Most recently, it’s been shooting on film. Just days before I left for Burning Man, I ordered a replacement for my Aunty Joy’s Olympus OM-2. I had shot with her camera for years before it was stolen more than 20 years ago, though I still held onto a few of her lenses. With the replacement in hand, I decided to dedicate time on Playa to shooting film. Part of it was to slow down, but mostly it was to reconnect with why I first fell in love with photography—the process itself.
Loading the camera with film. Advancing the roll by hand. That click of the shutter release. Later, developing the negatives and printing in a darkroom, as I used to when I lived in San Francisco in the ’90s. The whole process is tactile, mechanical, intentional. As a professional photographer, digital is a necessity, but for personal projects, I’ll do a combination of digital and film. I want film and darkroom printing to become part of my practice again.

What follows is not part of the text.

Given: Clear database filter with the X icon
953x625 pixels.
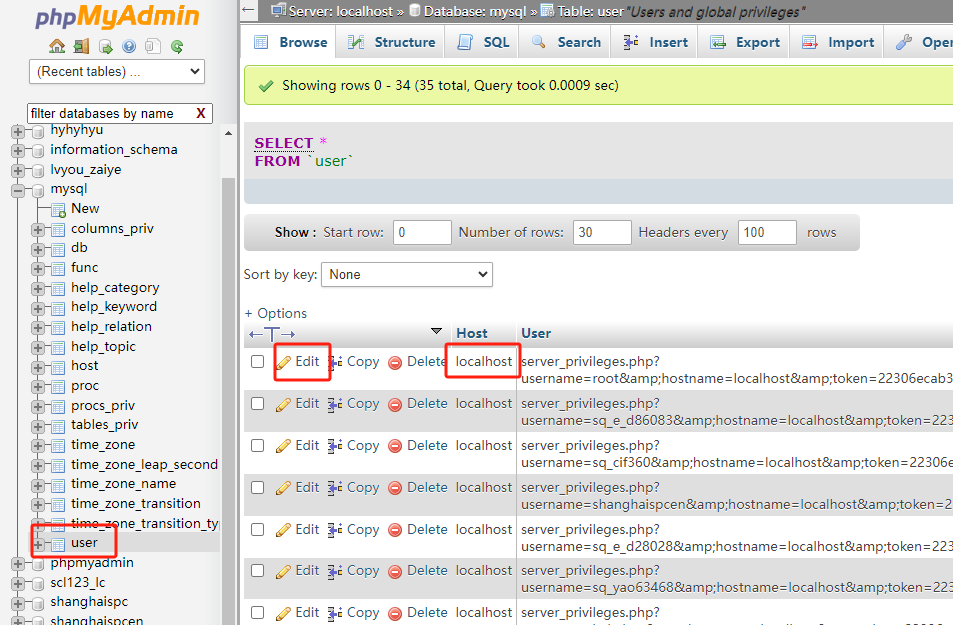Looking at the screenshot, I should 201,113.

This was the first roll of film I’d shot in over 20 years. Over the first two days, I exposed only 50 frames—careful, deliberate—only two shots were of the same subject. A few times I used my smartphone as backup, just in case. It took a couple of days to get the negatives back, and I was more than pleased. The majority of them turned out beautifully. They’re not sharp in the way digital images are, and many were taken in low light under partial clouds. But that’s the point. I’m enjoying the grain, the softness, the atmosphere. Film carries a mystique that digital can’t replicate.